До ночи просидел Василий в берлоге. Уже и хазары давно уехали, а боязно было. Только когда совсем стемнело, и на темном небе во всей красе засияла луна, он осмелился выползти из своего укрытия.
Ползком, по-ужьи, не осмеливаясь встать в полный рост, Василий полз подальше от этого страшного места. Не разбирая дороги, через холодные ручейки и колючие кусты. Остановился лишь когда вдалеке замаячили стены Киева. Тогда уж осмелился встать на ноги и помчался, словно тщась обогнать ветер поближе к родным стенам. Туда, где можно чувствовать себя в безопасности — поближе к корчме.
Совсем немного опоздал Василий. К тому времени как добежал до городской стены, крепкие ворота Киева закрылись на ночь. Как ни стучал, ни просил, не пустили стражники в город. Так и промаялся у ворот до утра. Да и утром, когда ворота наконец открыли, не хотели его пропускать. И правда — после ползания по лесной земле, выглядел что твой леший. Одежда изорвана, вся в глине, да и лицо не лучше. Благо, узнали его, хоть и с трудом, стражники. Да и как не узнать, когда такой пьяница один на весь Киев. Сжалились, пропустили.

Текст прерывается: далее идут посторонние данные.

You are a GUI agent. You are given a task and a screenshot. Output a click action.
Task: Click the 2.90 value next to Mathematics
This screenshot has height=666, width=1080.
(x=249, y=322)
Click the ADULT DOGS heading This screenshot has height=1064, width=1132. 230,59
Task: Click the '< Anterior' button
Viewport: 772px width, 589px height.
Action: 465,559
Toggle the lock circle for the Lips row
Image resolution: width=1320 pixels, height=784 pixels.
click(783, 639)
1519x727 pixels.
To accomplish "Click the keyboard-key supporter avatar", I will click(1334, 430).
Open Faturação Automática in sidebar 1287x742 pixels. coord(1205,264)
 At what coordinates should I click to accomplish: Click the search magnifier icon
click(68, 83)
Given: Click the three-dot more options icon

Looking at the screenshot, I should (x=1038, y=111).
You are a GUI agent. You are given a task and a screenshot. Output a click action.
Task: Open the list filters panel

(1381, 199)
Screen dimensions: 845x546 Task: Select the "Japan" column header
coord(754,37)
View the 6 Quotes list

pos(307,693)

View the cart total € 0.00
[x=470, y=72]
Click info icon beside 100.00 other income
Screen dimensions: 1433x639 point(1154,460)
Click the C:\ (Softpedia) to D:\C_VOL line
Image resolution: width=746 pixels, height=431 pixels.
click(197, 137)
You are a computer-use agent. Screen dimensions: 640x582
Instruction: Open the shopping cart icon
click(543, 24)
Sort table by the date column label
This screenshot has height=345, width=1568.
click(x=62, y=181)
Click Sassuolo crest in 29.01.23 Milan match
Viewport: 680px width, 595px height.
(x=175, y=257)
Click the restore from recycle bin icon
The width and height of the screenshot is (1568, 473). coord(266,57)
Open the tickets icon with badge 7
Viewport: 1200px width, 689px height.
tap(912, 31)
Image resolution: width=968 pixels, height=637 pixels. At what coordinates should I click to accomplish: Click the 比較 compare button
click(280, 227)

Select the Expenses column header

Чуть живой, дотащился Василий до своей убогонькой хатки. Отмыл наскоро лицо и руки, с великим трудом отыскал портки и рубашку почище — и как до сих пор не пропил? И сел думу думать. Долго сидел, но так ничего и не надумал. Как ни поверни, все не так выходит. Без корчмы не обойтись, решил Василий. За чарочкой-другой, обдумать все крепко. Давно подметил — после вина голова проясняется и любую беду решить можно. Да как в корчму пойти, если денег нет, а в долг никто не нальет. Постарался Саргон — злыдень! И как только Светлый Князь позволяет иноземцам русского человека позорить? Эх, подумал Василий, моя бы воля, я б этих иноземных корчмарей всех на кол пересажал. А вино из их подвалов честным людям отдал.
Но делать нечего. Василий перерыл всю избу, каждую тряпочку встряхнул, в каждый угол заглянул, и нашел-таки несколько мелких монет! Как раз на пару чарок. Откуда только и завалялись? Раньше бы найти, глядишь, и не выпороли бы…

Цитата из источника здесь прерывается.